2.2 Penyakit Ektoparasit pada Ikan Kerapu Macan
Ektoparasit yang umumnya menyerang ikan kerapu macan ada 3
golongan yaitu protozoa, crustacea dan trematoda. Untuk protozoa jenis parasit
yang biasa menginfeksi adalah Trichodina sp. (insang), dan Cryptocaryon irritans
(insang dan kulit). Kemudian dari golongan Crusatacea jenis parasitnya adalah
Caligus sp. Untuk trematoda jenis parasitnya terdiri dari Benedia sp.,
Neobenedenia sp., Diplectanum sp. dan Haliotrema sp (BBPBL 2002)
Cryptocaryon sp.
Cryptocaryon sp. (Gambar 2) jika menginfeksi tubuh ikan akan terlihat
bercak putih.menampakkan pada tubuh ikan yang tersering terlihat bercak putih.
Stadia parasit yang menginfeksi ikan dan menimbulkan penyakit adalah disebut
trophont berbentuk seperti kantong atau genta berukuran antara 0.3-0.5 mm, dan
dilengkapi dengan silia. Tanda klinis ikan yang terserang adalah ikan seperti ada
gangguan pernafasan, bercak putih pada kulit, produksi mukus yang berlebihan,
kadang disertai dengan hemoragi, kehilangan nafsu makan sehingga ikan
menjadi kurus. Erosi (borok) dapat terjadi karena infeksi sekunder dari bakteri
(Balai Besar Pengembangan Budidaya Air Payau Jepara, 2004).
Gambar 2. Parasit Cryptocaryon sp. (Ruangpan, L 1982)
Trichodina
Menurut Lom (1962) Trichodina yang merupakan ektokomensal, dimana
mereka menggunakan inang sebagai daerah untuk mencari makanannya, yaitu
partikel air, bakteri dan detritus. Trichodina yang menempel di insang umunmya
berukuran lebih kecil dibandingkan yang hidup di kulit, contohnya adalah
Trichodinella. Populasi Trichodina sp di air meningkat pada saat peralihan
musim, dari musim panas ke musim dingin. Berkembang biak dengan cara
pembelahan yang berlangsung di tubuh inang, mudah berenang secara bebas,
dapat melepaskan diri dari inang dan mampu hidup lebih dari dua hari tanpa
inang. Parasit ini merupakan protozoa dari golongan ciliata berukuran ± 50µm
berbentuk bundar dengan sisi lateral berbentuk lonceng, memiliki cincin dentikel
sebagai alat penempel dan memiliki silia di sekeliling tubuhnya.
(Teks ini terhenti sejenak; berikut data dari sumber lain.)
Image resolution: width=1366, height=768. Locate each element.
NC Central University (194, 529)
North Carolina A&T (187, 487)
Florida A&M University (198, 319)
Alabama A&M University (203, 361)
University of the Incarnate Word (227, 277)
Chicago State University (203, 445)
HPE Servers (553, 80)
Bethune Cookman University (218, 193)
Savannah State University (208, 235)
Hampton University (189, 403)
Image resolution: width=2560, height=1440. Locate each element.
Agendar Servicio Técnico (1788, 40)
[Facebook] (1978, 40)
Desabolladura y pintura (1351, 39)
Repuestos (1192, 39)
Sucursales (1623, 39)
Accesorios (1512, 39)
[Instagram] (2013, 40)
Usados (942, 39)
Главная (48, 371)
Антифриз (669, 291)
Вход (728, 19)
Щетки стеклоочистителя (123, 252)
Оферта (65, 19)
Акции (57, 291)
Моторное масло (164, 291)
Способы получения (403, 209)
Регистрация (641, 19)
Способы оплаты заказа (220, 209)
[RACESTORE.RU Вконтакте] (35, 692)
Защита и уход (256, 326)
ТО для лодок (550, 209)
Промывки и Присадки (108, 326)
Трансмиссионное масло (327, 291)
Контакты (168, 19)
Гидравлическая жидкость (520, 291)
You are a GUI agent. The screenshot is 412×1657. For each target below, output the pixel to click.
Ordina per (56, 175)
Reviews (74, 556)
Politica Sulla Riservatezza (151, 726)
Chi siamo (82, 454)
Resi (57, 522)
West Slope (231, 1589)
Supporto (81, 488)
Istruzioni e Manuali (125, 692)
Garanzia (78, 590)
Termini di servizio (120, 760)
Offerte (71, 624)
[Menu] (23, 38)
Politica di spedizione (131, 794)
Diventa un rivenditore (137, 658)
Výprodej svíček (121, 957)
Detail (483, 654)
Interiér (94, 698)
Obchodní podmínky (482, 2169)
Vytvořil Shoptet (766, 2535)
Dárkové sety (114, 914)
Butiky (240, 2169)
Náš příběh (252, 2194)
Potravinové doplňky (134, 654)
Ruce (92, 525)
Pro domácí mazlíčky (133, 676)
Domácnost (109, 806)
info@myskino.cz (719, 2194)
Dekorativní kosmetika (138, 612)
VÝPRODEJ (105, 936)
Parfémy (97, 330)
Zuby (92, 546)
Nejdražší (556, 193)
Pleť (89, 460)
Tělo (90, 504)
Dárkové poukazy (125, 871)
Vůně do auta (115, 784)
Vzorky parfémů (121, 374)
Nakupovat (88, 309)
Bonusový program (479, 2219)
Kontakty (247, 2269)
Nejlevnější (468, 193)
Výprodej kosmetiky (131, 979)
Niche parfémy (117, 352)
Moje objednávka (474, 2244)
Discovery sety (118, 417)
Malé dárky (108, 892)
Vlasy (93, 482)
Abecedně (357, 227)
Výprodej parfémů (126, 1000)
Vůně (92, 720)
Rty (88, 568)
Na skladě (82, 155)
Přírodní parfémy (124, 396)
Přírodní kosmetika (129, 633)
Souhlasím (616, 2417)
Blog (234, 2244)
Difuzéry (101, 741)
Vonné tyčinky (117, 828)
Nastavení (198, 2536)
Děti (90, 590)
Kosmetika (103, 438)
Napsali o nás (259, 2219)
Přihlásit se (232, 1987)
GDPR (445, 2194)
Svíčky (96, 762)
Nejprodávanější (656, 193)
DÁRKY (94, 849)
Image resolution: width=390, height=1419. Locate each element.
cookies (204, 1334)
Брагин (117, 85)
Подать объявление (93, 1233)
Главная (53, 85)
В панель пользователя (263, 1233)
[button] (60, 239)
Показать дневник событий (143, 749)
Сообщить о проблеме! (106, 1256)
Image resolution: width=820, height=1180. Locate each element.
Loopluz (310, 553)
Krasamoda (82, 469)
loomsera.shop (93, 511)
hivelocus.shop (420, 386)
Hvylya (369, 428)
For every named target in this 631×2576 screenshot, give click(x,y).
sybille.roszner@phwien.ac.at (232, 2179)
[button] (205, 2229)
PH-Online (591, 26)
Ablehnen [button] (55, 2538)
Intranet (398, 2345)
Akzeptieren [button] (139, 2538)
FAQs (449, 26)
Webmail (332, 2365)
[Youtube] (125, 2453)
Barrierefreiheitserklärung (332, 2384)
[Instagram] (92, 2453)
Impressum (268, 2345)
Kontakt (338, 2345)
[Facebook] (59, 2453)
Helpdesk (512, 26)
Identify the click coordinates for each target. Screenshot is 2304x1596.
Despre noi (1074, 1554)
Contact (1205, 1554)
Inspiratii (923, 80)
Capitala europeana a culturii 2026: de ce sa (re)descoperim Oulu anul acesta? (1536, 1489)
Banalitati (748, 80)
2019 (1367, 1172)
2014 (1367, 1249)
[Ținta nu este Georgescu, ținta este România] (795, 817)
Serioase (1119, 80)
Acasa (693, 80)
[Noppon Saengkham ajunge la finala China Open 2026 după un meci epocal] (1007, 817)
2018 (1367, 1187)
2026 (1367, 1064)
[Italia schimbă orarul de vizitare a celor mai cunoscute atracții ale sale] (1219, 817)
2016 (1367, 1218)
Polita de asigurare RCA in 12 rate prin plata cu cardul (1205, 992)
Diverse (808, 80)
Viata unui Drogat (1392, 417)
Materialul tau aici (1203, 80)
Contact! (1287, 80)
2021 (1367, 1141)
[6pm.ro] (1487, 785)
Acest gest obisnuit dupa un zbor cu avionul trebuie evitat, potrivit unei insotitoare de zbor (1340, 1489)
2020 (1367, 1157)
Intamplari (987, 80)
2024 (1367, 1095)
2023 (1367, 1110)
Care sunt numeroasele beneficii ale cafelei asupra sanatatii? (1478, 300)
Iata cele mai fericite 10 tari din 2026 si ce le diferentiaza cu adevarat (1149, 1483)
Penempelan Trichodina pada tubuh ikan sebenarnya hanya sebagai
tempat pelekatan (substrat), sementara parasit ini mengambil partikel organik
dan bakteri yang menempel di kulit ikan. Tetapi karena pelekatan yang kuat dan
terdapatnya kait pada cakram, mengakibatkan seringkali timbul luka, terutama
pada benih dan ikan muda. Pelekatan pada insang juga seringkali disertai luka
dan sering ditemukan sel darah merah dalam vakuola makanan Trichodina. Pada
kondisi ini maka Trichodina (Gambar 3) merupakan ektoparasit sejati yaitu
ektoparasit yang menghabiskan seluruh siklus hidupnya dan mengakibatkan
kerugian pada inang (Grabda 1991), dimana mereka memakan sel yang rusak
dan bahkan dapat menembus masuk ke dalam insang ataupun jaringan kulit.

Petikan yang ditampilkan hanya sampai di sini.